The player characters are servants of the Lord Dhelt, leader of the city-state of Elturel in the land of Faerûn of the Forgotten Realms setting. After a thief assaults the Lord and steals his patron god's Holy Symbol of Helm, the player characters are sent in pursuit of the thief. Instead of simply catching the thief, however, they are somehow transported to the mist-shrouded land of Barovia, ruled over by the vampire Count, Strahd von Zarovich.

As Barovia is surrounded by an impenetrable poison mist, the player characters have no choice but to explore the dark land of Barovia, which is crawling with undead and many more nasty things. Strahd, himself, seems interested in the characters' quest for the stolen amulet and invites the party to his castle.
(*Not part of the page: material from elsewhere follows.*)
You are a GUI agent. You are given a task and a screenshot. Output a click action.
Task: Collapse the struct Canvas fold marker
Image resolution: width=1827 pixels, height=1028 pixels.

The characters' quest is to survive this hostile land long enough to unravel the mystery of the stolen amulet and somehow arrange safe passage out of Barovia.

==Gameplay==

Enemies attacking

The game used 3D computer graphics and used a game engine identical to the later SSI title Menzoberranzan. Generally, the keyboard or mouse-driven directional arrows were used to move around or change perspective. As an early 3D game engine, it moved slowly and could appear cumbersome. However, there was an omnipresent map in the top corner which helped gamers from becoming too disoriented by the slow and cluttered progress of the game.

The fighting system involved using the mouse to pinpoint enemies and click to attack, at which point party members would take turns attacking. This unique combat system presented some logistical problems for gamers, and seemed to involve quite a learning curve.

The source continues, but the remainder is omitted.